2. NCTC Considers Comcast’s Flex OS
In 2017, I was at Broadcast a TV show (then called the pay TV show) with Cheddar’s Jon Steinberg when we both had the Eureka moment wondering why no one was offering a turnkey streaming-based TV platform to replace the platforms – terribly unsexy linear pay-TV forms the majority of over 700 broadband – provide members of the National Cable Television Cooperative (NCTC) with an offer.
Fast forward to 2022, and it looks like the NCTC is looking to strike a deal with Comcast to allow its Xfinity Flex operating system to do just that – provide members with both a box and a turnkey platform. that they can offer their subscribers in place of whatever they have now.
why is it important
Steinberg and I just did the math. These linear platforms were expensive to maintain and relied on outdated set-top boxes that were rarely well-designed or user-friendly.
Also, negotiating carriage/retransmission deals with all the different broadcast and cable networks was extremely time and money consuming, given that a small cable company had limited leverage over a large network. and therefore probably ended up paying top dollar for the right to broadcast popular channels.
The proposed deal would appear to solve all of these problems, giving small MVPDs a well-designed streaming device with a user-friendly interface that allows them to offer streaming-based pay-TV service as well as high-speed broadband.
This is critical as MVPDs now derive the vast majority of their profits from broadband. Their pay tv services exist to create rigidity as most viewers still expect to get some form of pay tv with their broadband and it becomes increasingly difficult to switch providers if you have been slow to personalize said pay television service.
If NCTC members can get a turnkey solution that allows them to offer a product as good as, if not better than, the larger MVPDs they compete with, then that’s a huge plus.
On a macro level, this proves something we’ve been preaching for some time now: the big consolidation is coming and MVPDs are best placed to deliver these new packages that will be streaming heavy, with SVOD services playing the role they did before. by HBO and Showtime, and the FASTs playing the role previously played by the various cable networks.
If successful it will also give the bigger cable companies including Comcast some competition which is why on some level it’s odd that Comcast is pushing this, although I guess they did the calculation and that they are not all that worried.
Real competition will happen when (and if) telecom carriers — Verizon, AT&T, and T-Mobile — are able to deploy fixed-wireless 5G modems in the home.
But that still seems to be a long way off.
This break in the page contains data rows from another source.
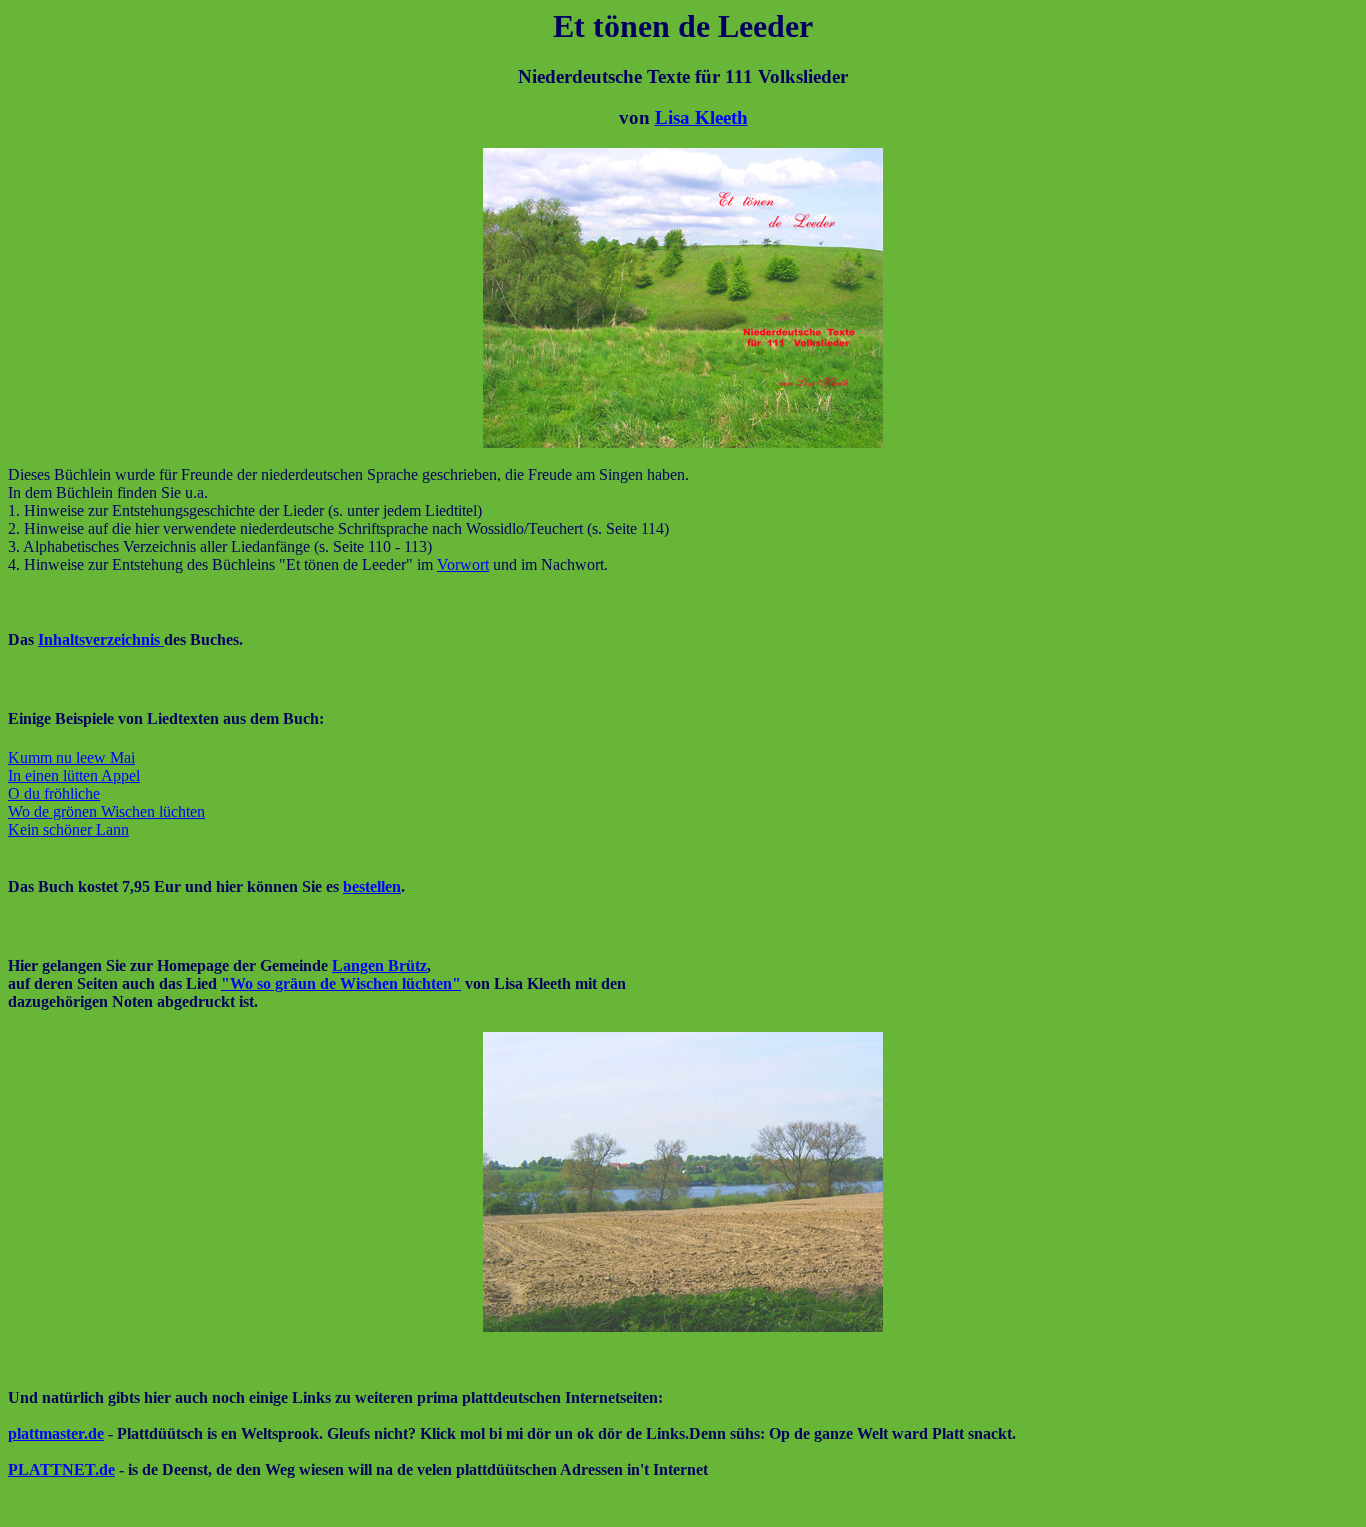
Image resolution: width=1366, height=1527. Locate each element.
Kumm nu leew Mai (71, 757)
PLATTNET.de (61, 1469)
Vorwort (463, 564)
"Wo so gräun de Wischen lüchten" (341, 983)
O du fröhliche (54, 793)
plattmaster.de (56, 1433)
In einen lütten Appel (74, 775)
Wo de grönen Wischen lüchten (106, 811)
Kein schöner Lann (68, 829)
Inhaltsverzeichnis (101, 639)
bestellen (372, 886)
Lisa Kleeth (701, 117)
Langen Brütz (379, 965)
What you need to do about it
If you’re an NCTC member, this should be a great deal for you and a great selling point for potential customers. The Comcast name alone should do wonders for getting prospects to overcome fear of a smaller provider, and the well-designed, easy-to-use Flex interface will ultimately make them feel like they’re getting real value.
If you’re Comcast (or Comcast and Charter to be exact), this is a great way to introduce the device and the Flex interface to a whole new audience. I suspect you’re betting that most NCTC members are too small to seriously take a bite out of your business and that the profits you make from licensing deals will outweigh any subscriber losses you incur.
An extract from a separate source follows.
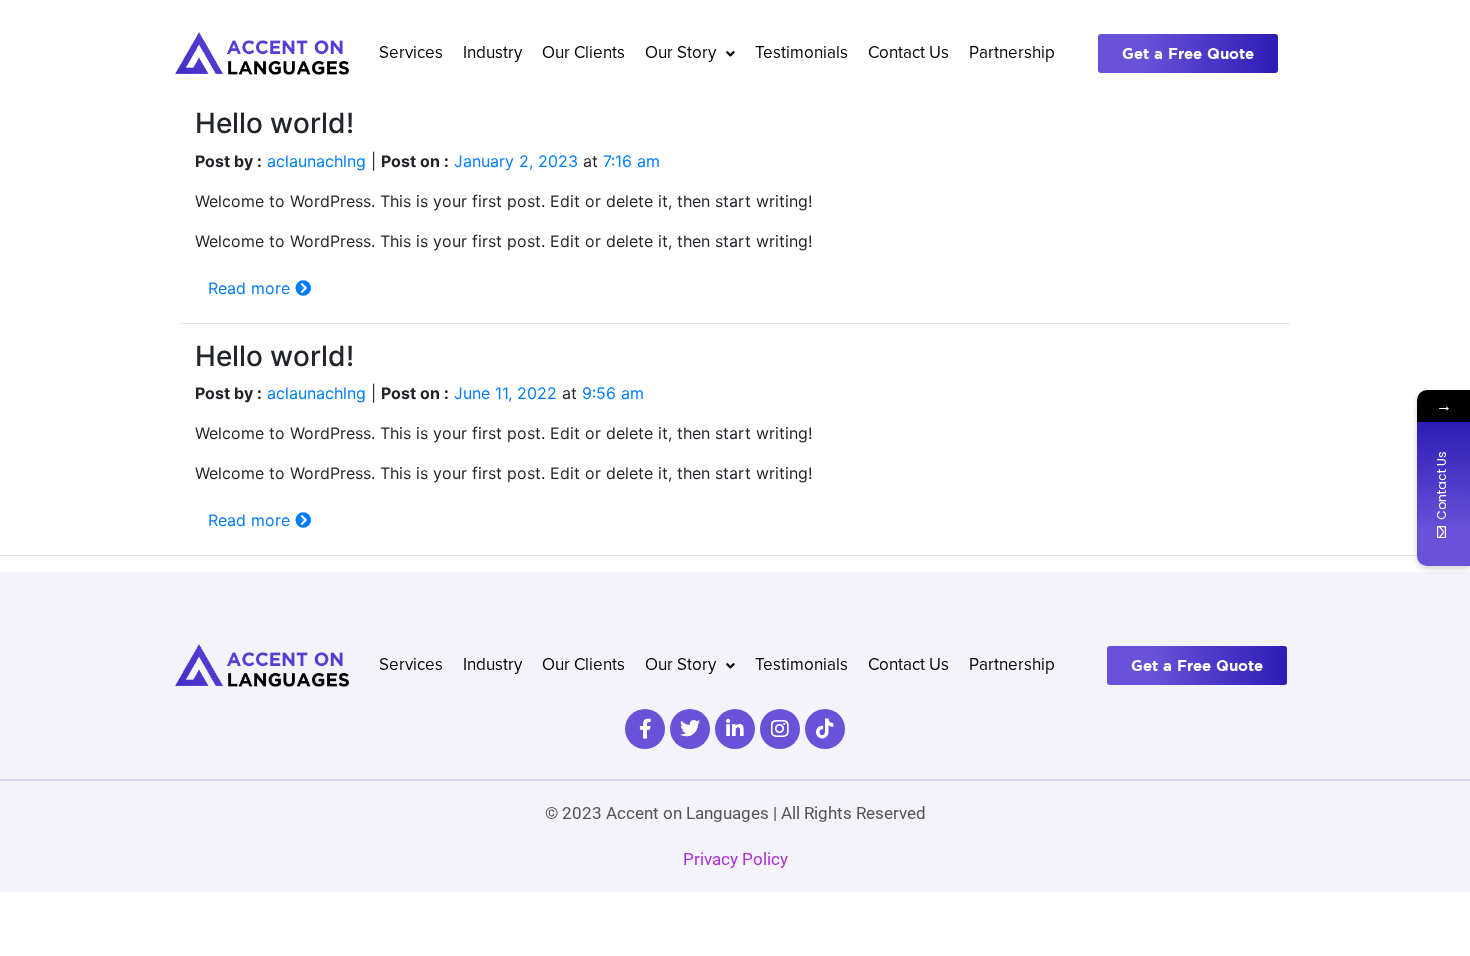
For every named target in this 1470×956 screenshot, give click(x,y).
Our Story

Others have tried to corner this market – TiVo’s MobiTV comes to mind – but timing is everything and it looks like you might be in the right place at the right time.
If you’re an SVOD service, this is a great way to add subscribers, especially year-round subscribers to your service and get a third party to help you sell subscriptions. Who owns what in terms of data will be the tricky point here, but ideally some sort of mutually beneficial arrangement can be made, so it seems to be in your best interest to get on board.